When it comes to dealing with COVID-19, Singapore seemed to have it under control. They had their first case on January 23rd and within a very short time, had traced the contacts of all of the infected individuals (they can trace up to 4,000 contacts of patients each day), closed borders to potentially infectious people and provided free testing and treatment to their residents. During all this, businesses remained open as many residents continued to live normal lives. All of these actions allowed them to get out in front of the virus. They’ve been reporting low case numbers and death rate for weeks while other areas of the globe have seen rates skyrocket.
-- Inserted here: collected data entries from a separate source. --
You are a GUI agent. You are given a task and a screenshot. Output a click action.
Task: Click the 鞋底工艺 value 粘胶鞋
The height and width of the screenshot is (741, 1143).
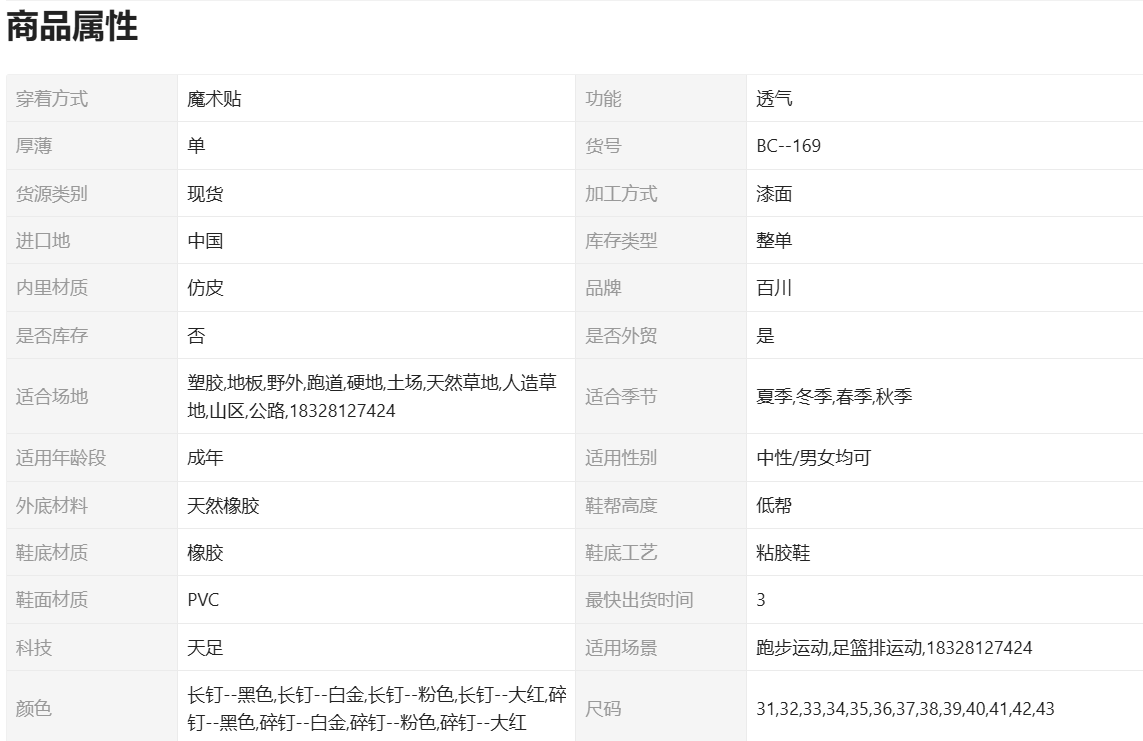coord(783,553)
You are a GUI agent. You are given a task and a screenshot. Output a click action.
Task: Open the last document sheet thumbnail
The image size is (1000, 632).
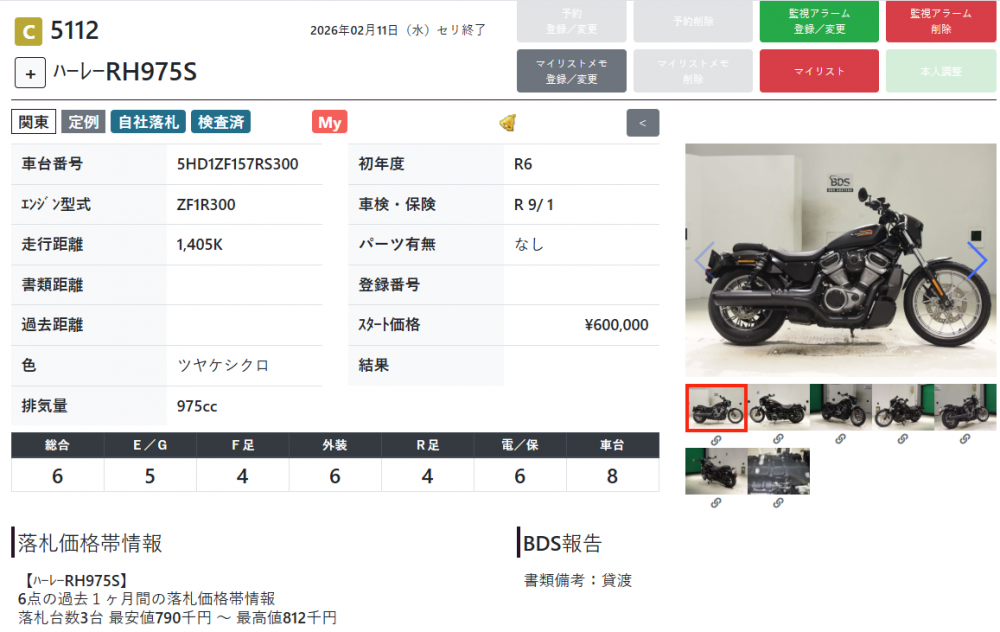coord(779,471)
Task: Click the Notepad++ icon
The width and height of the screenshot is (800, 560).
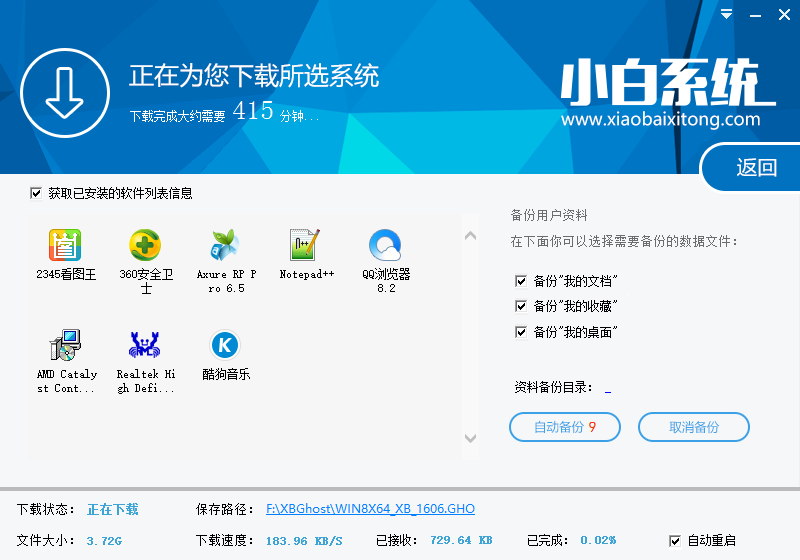Action: click(305, 245)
Given their success, it has surprised many that in just the past few days, the number of cases in Singapore have doubled to over 8,000. According to the data, most of the new infections are in crowded dormitories where migrant laborers live. It’s not uncommon for there to be 20 people in a single room. Per government officials, most of the cases are mild or asymptomatic and haven’t required critical care. Many public health experts say that the government did an excellent job of preventing the virus from coming in through outside sources, but they failed to recognize the potential threat that posed once it was already in the country among those in the poorer sections that don’t have the best living conditions, which is why the surge of cases is coming from the migrant laborers.

As a result of the spike in cases, the normalcy that was present for many residents is no more. As of April 8th, schools are now closed, residents are required to wear masks if they’re out in public and foreign workers, which is about 180,000 people, are quarantined at home for the next 14 days. Singaporean officials state that one local transmission is controlled schools should be able to reopen with staggered schedules while local manufacturing will be able to resume and goods, services, and people will be allowed to move freely again.